(Beginning of EXERCISE INPUTS)

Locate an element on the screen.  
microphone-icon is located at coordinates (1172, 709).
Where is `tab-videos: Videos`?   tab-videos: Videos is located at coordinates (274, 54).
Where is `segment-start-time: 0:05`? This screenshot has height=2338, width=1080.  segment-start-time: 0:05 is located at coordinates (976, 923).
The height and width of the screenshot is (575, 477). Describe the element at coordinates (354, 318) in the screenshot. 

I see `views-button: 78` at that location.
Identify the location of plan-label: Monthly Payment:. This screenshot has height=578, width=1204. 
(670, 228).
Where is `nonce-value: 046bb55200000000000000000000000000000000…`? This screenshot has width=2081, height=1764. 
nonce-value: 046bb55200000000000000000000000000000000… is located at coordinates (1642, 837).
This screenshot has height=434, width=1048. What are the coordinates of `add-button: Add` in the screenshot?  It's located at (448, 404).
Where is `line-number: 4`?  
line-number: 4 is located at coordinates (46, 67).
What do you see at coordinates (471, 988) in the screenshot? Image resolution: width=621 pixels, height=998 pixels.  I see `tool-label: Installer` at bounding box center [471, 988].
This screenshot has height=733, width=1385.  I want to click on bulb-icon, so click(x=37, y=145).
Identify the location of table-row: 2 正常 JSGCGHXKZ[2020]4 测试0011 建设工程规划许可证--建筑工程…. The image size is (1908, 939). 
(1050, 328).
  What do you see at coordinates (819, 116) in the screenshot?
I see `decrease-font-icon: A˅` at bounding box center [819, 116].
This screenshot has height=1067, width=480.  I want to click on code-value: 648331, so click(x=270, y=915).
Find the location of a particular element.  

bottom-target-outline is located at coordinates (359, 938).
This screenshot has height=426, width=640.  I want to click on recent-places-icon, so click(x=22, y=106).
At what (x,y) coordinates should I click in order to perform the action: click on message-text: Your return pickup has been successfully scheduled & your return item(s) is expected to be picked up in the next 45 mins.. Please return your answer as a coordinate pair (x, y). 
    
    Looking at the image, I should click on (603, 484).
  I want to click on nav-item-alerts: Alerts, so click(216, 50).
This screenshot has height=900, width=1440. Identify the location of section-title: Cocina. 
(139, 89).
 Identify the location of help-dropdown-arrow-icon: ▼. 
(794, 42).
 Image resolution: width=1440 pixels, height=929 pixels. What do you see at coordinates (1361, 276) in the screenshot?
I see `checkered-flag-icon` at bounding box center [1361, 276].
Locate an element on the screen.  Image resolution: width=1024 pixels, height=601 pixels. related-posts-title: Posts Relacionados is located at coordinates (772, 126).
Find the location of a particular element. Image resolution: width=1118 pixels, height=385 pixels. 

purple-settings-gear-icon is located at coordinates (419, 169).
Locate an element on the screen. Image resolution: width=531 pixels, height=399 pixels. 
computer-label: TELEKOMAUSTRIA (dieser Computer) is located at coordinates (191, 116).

(End of EXERCISE INPUTS)

Collect every line from the rows above that contains the string "item", matching case exactly.

=== REPLY TO THE TASK ===
At what (x,y) coordinates should I click in order to perform the action: click on message-text: Your return pickup has been successfully scheduled & your return item(s) is expected to be picked up in the next 45 mins.. Please return your answer as a coordinate pair (x, y). 
  I want to click on nav-item-alerts: Alerts, so click(216, 50).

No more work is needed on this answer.